Turn mixer to low speed and add powdered sugar gradually, mixing until incorporated after each addition.
Add vanilla, maple syrup, and salt. Beat until combined.
With the mixer on medium speed, add heavy cream one tablespoon at a time.
Beat on high until buttercream is light and fluffy.
To Assemble the Cake
Once the cakes are completely cool, level each cake and then slice each one in half horizontally (so you have 4 layers).
Put a little buttercream on a cake board so the cake will stick, then place the first layer on top.
Top with about 1/2 cup of buttercream and spread evenly with an offset spatula. Repeat with the second and third layers.
Place the fourth layer on top of the cake, upside down (so the bottom of the cake layer forms the top of the cake).
Frost the top and sides of the cake with a thin layer of frosting (a crumb coat). Then, chill the cake for about 20 minutes.
Use the remaining frosting to finish frosting the cake, and smooth it with an offset spatula and/or cake scraper. Chill again for at least 20 minutes.

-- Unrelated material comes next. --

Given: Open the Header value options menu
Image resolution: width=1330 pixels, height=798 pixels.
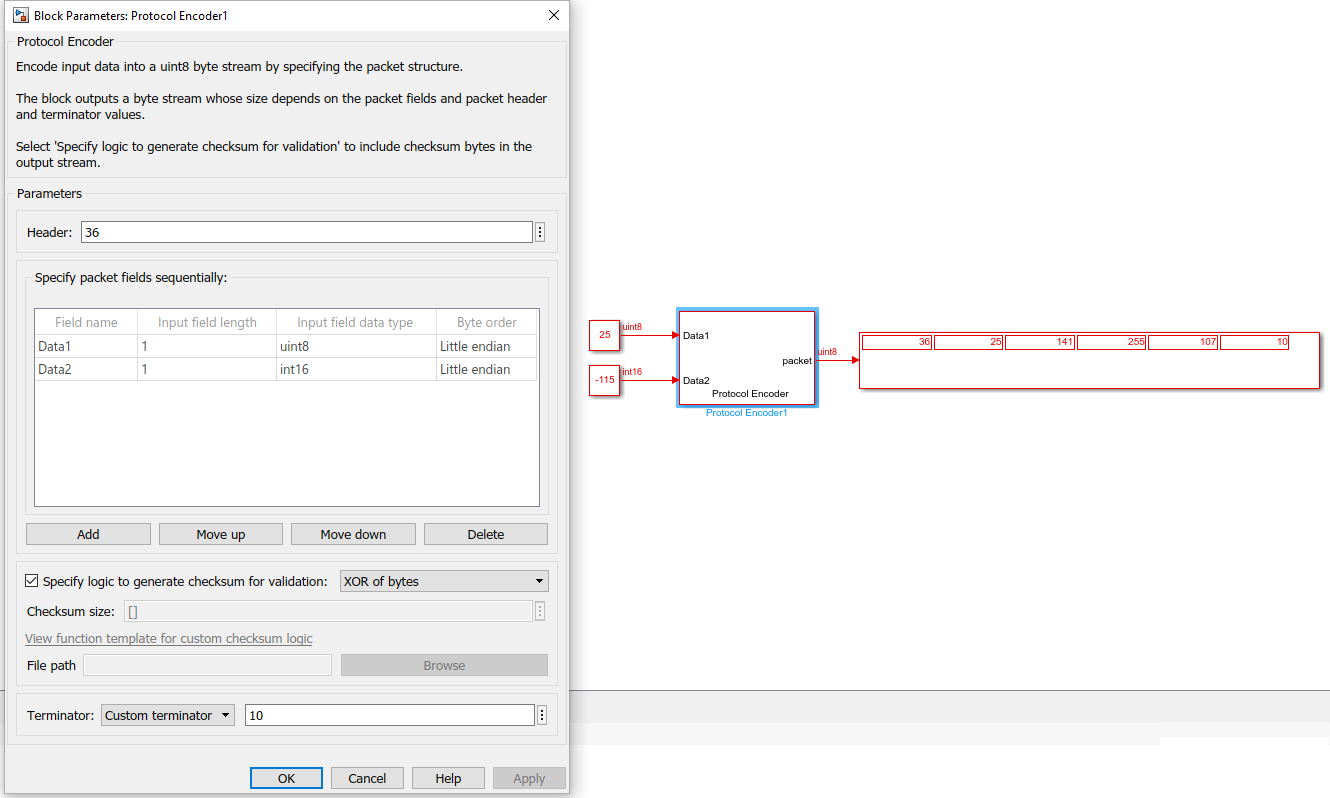Looking at the screenshot, I should pos(539,231).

Spoon the caramel sauce around the edges of the cake, pushing it just over the edge so it drips down the sides of the cake. Then, fill in the center of the cake with caramel and smooth with the back of a spoon or a small offset spatula.
Decorate as desired. To decorate with apples: place each apple on a skewer cut to the height of your cake, then position each apple as you wish.
*The caramel should thicken, but will probably still look a little thinner than you think it should. Don't worry, it will continue to thicken as it cools.